Healthcare interoperability took a step forward recently when a half-dozen tech giants pledged to remove barriers and to move the advancement of health data standards.
Microsoft, Amazon, Google, IBM, Salesforce and Oracle agreed to aid the push toward interoperability by advancing standards such as HL7 (Health Level Seven International), FHIR (Fast Healthcare Interoperability Resources), and the Argonaut Project. The companies also agreed to remove any barriers to interoperability, especially those blocking the use of cloud and artificial intelligence technologies.
The announcement was made Aug. 13 during the Blue Button 2.0 Developer Conference in Washington, D.C.
As reported on the website Healthcare Informatics, the commitment reads, in part:
“Healthcare data interoperability must account for the needs of all global stakeholders, empowering patients, healthcare providers, payers, app developers, device and pharmaceutical manufacturers, employers, researchers, citizen scientists, and many others who will develop, test, refine, and scale the deployment of new tools and services.
“We understand that achieving frictionless health data exchange is an ongoing process, and we commit to actively engaging among open source and open standards communities for the development of healthcare standards, and conformity assessment to foster agility to account for the accelerated pace of innovation.”
While the agreement sounds promising, its actual impact remains to be seen. The pledge’s significance is “very much to be determined,” Lucia Savage, a former Office of the National Coordinator for Health Information Technology (ONC) official, told Politico.
With no plan for implementation and without proper enforcement — ONC’s rule on information blocking won’t directly apply to these companies — the agreement may be toothless, Savage said.
Cerner President Zane Burke said in the same article that it might be best if the tech giants involved in the agreement would share their own data with EHR vendors. Still, Burke said, the agreement is “a positive first step by companies that haven’t been associated with this in the past” and signals that commercial entities are considering health data exchange’s technical requirements.
Another major development on the interoperability front took place in July when electronic health record (EHR) vendor alliances CommonWell and Carequality announced plans to create a health information exchange. This exchange would bring together all major vendors including Epic, Cerner and Athenahealth.

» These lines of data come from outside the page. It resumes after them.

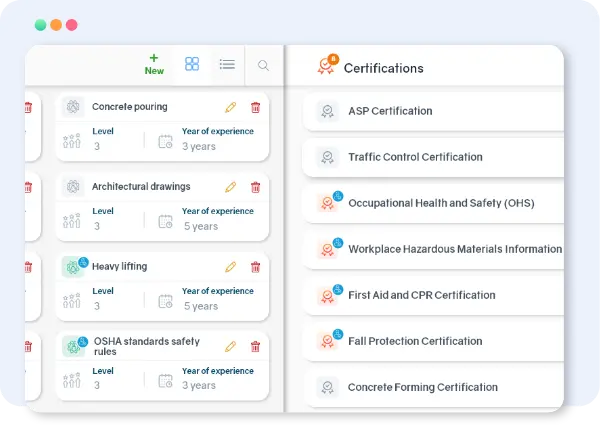Select Concrete Forming Certification item
This screenshot has height=431, width=600.
(422, 387)
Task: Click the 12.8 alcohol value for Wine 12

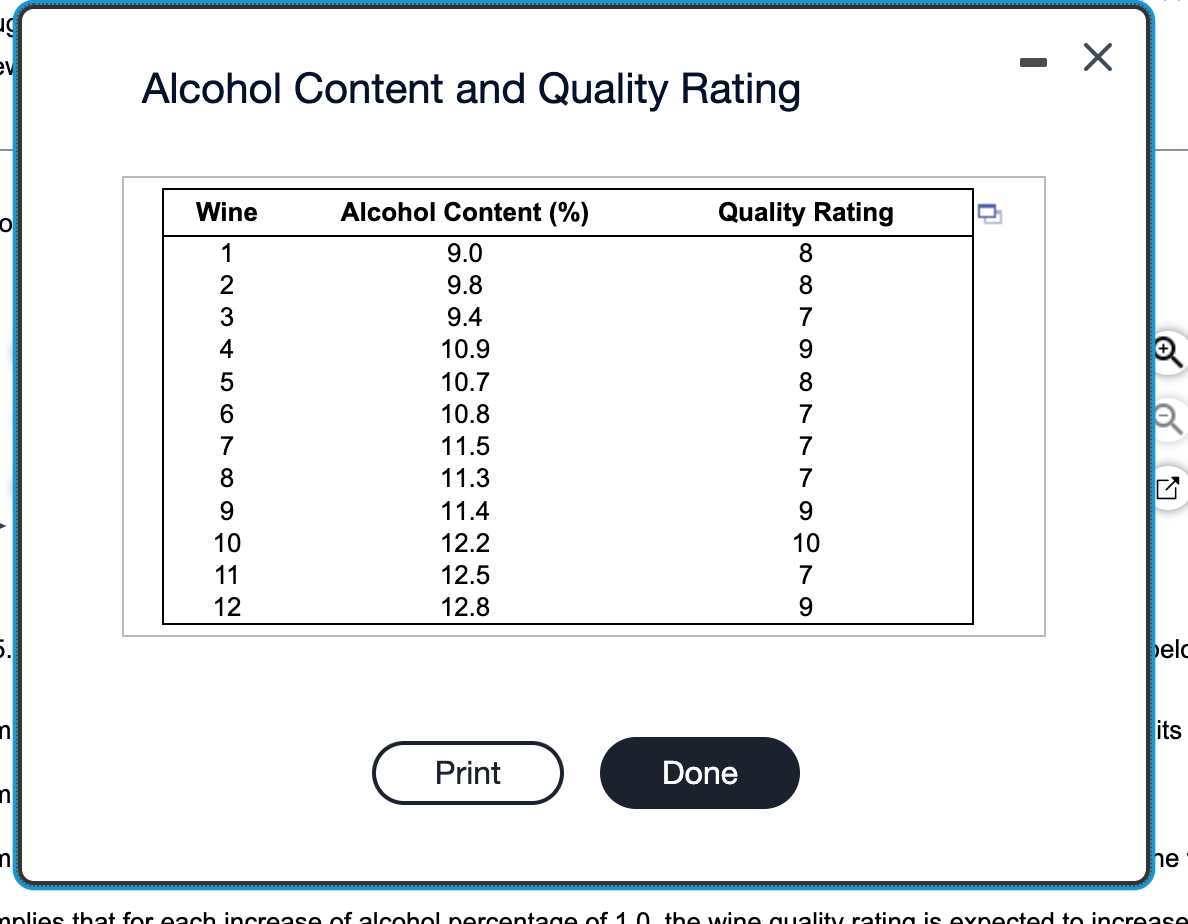Action: pos(465,607)
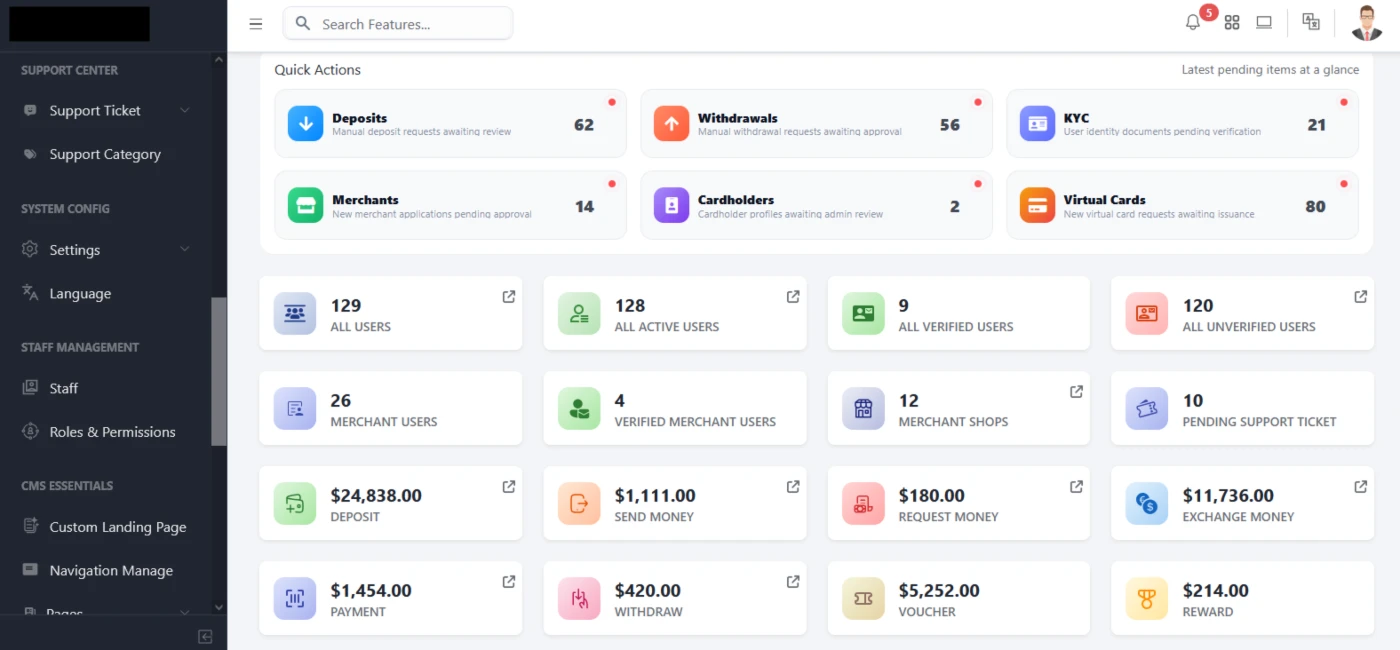Open external link icon on Withdraw card

pos(792,582)
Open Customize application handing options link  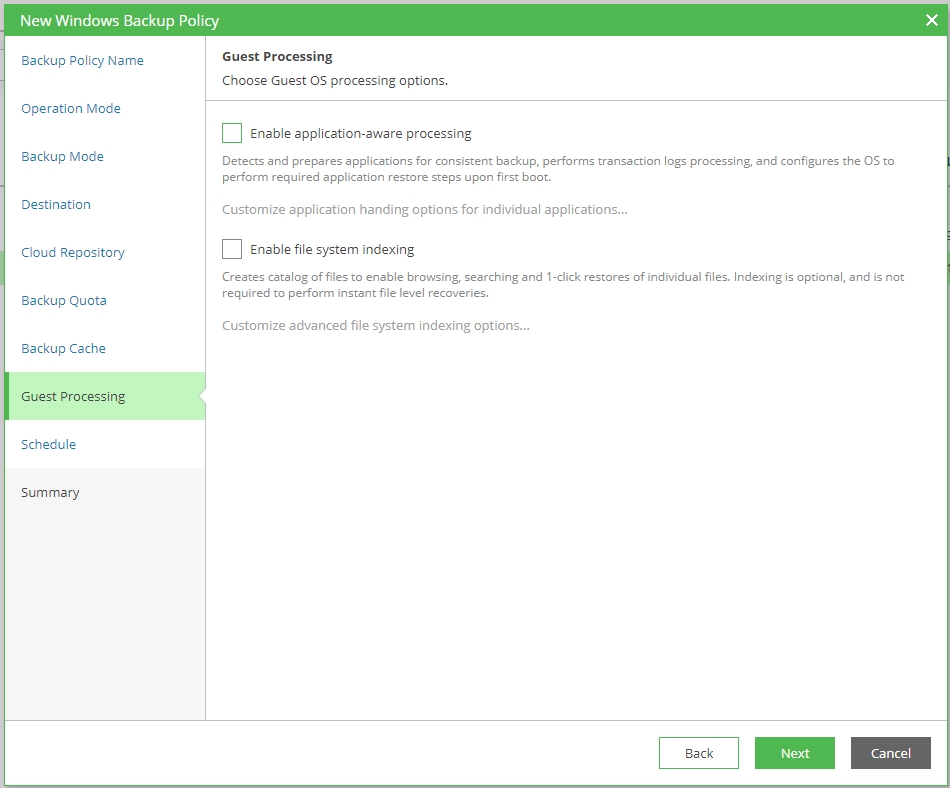click(x=424, y=209)
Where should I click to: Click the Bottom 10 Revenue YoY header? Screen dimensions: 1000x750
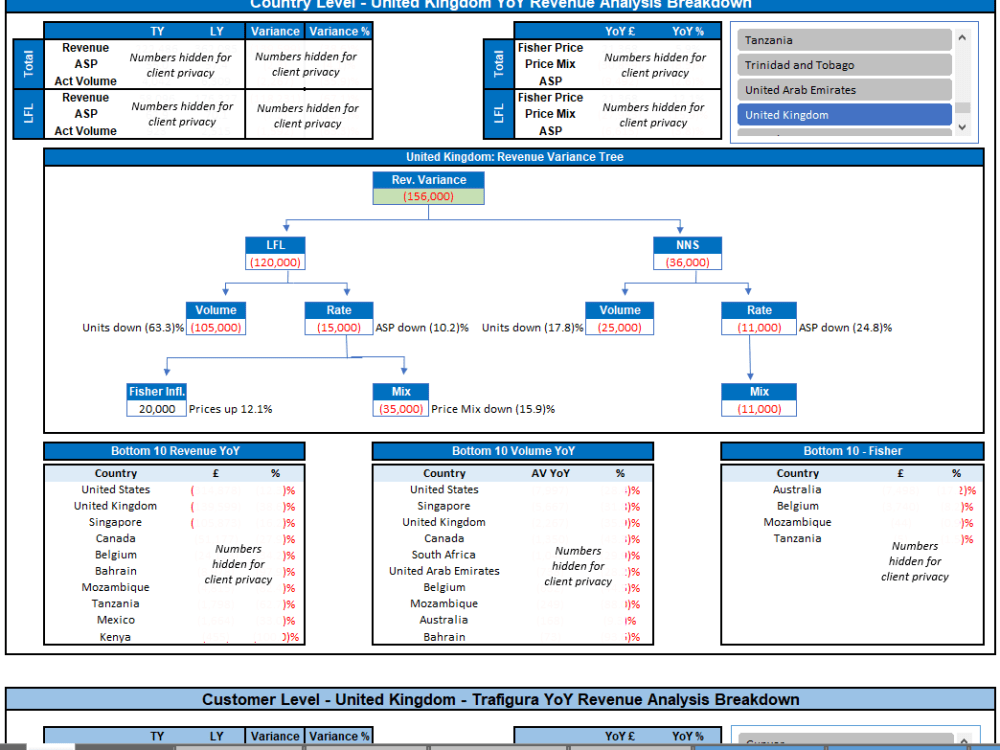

Micky Tripathi, who sits on the boards of both CommonWell and the Sequoia Project, which oversees Carequality, told Healthcare IT News that the move would allow 80% of doctors to share patient data among competing EHRs. Tripathi called the event “a signature moment in nationwide interoperability.”
CommonWell and Carequality hope to have the exchange operating soon, although Tripathi and others have predicted technical problems could slow down the exchange’s progress.
But that dose of realism doesn’t dilute their enthusiasm.
“This will both free up a lot of resources and also create opportunities to really use the data in a meaningful way,” Niam Yaraghi, fellow at The Brookings Institute, told Healthcare IT News. “It is exciting.”